Copy the lines of the records below verbatim, starting at the line that contains "Select Überblick in the submenu" and ending after the line that contains "click(x=439, y=82)".

*** Exercise input

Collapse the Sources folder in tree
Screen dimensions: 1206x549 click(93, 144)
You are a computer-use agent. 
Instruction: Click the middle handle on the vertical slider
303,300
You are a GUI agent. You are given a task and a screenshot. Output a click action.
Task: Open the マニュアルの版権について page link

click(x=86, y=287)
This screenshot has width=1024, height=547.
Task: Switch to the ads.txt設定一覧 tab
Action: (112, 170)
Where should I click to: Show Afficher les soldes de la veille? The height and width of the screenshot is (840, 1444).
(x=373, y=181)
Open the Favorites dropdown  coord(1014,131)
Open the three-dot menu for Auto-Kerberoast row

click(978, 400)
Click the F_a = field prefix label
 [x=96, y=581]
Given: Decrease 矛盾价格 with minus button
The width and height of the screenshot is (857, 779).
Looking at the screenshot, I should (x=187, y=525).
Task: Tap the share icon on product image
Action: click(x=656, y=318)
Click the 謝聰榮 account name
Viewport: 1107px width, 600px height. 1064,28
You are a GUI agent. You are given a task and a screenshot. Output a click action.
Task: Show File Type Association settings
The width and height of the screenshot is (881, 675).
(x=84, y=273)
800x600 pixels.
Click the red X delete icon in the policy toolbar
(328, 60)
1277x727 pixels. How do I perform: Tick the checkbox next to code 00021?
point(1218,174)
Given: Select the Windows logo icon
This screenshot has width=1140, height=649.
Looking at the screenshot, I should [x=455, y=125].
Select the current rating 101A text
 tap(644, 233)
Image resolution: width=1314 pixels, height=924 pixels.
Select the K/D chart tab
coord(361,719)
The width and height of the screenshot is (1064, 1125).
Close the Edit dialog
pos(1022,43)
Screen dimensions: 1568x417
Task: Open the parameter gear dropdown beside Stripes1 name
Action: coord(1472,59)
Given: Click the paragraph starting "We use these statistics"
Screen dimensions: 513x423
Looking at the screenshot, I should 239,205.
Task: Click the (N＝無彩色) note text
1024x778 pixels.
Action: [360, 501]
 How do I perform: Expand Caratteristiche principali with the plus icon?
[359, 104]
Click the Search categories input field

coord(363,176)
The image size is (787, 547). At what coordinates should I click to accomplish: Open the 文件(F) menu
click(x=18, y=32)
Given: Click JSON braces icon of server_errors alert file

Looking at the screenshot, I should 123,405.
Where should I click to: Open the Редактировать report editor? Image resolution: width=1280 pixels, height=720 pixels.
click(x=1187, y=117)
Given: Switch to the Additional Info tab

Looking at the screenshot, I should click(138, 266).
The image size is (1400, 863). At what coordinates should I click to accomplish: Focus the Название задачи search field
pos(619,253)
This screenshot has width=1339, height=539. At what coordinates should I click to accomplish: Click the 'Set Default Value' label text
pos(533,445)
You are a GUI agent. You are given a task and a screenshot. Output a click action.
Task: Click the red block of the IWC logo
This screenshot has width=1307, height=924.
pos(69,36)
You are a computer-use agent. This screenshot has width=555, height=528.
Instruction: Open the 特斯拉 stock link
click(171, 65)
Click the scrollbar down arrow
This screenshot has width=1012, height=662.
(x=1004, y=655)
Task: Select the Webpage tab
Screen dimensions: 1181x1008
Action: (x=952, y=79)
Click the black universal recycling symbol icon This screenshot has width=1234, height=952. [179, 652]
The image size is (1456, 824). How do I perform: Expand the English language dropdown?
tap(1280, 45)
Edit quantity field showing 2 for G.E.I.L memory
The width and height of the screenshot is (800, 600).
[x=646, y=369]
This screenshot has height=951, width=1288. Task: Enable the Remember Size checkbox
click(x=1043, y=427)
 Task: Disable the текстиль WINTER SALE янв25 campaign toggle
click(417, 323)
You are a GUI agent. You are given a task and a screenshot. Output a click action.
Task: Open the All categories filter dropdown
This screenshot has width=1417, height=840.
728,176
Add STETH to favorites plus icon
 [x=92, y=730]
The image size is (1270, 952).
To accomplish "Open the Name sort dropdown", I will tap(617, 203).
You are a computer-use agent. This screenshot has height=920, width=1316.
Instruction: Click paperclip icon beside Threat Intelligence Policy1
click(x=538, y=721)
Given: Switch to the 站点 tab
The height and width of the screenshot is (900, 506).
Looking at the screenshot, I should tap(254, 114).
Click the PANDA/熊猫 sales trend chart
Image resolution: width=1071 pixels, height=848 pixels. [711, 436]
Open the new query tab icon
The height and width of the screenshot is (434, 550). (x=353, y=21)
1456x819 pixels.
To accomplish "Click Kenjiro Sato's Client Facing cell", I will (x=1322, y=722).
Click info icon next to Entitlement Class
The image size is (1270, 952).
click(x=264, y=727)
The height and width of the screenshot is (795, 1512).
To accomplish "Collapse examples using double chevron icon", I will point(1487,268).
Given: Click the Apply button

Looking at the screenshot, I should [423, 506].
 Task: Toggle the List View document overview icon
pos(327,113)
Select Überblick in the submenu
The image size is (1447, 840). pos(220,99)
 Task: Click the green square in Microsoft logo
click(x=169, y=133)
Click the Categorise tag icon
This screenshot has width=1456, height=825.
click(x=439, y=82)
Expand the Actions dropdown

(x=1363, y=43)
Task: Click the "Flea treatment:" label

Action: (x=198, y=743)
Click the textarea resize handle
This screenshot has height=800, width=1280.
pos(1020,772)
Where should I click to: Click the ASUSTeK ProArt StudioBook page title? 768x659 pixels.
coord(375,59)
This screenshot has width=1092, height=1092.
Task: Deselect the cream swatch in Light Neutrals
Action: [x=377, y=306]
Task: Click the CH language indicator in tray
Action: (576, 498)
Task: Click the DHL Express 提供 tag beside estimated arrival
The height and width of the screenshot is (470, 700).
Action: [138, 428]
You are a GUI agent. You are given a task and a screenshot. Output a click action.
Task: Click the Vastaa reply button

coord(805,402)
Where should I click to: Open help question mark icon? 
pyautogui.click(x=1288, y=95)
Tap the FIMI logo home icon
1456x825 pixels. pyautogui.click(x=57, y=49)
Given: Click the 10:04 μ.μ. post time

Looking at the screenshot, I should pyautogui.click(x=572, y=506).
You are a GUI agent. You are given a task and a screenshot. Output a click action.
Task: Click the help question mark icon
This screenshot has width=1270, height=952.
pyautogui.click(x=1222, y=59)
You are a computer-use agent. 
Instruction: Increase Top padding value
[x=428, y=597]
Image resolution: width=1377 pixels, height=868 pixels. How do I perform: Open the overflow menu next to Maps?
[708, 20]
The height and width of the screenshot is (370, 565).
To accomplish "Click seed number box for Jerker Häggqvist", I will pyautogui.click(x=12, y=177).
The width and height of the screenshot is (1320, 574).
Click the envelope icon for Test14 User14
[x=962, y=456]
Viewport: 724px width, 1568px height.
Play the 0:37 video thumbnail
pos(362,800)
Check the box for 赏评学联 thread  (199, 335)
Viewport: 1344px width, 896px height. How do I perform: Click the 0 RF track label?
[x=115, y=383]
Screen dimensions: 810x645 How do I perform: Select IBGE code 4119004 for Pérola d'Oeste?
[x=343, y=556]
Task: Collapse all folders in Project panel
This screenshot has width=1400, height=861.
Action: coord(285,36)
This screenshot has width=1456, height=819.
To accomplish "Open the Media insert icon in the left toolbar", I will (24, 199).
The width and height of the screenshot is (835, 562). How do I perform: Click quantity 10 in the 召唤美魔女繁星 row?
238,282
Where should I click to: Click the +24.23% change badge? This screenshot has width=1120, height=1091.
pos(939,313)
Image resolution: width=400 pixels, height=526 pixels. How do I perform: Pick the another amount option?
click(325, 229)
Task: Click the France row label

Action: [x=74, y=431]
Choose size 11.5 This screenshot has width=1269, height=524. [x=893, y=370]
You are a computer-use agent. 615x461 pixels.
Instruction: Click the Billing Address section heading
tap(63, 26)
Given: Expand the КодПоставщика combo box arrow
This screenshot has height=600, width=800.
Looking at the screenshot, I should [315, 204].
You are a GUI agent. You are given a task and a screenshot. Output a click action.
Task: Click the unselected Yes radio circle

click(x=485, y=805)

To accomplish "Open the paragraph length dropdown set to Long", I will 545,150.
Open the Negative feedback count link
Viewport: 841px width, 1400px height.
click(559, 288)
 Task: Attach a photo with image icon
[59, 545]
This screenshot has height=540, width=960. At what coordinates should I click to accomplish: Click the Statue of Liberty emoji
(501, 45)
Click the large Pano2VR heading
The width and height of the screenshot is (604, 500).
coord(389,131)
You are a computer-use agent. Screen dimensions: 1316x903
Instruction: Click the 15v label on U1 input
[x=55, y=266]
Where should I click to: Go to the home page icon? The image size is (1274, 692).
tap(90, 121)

******

Expected output:
Select Überblick in the submenu
The image size is (1447, 840). pos(220,99)
 Task: Click the green square in Microsoft logo
click(x=169, y=133)
Click the Categorise tag icon
This screenshot has width=1456, height=825.
click(x=439, y=82)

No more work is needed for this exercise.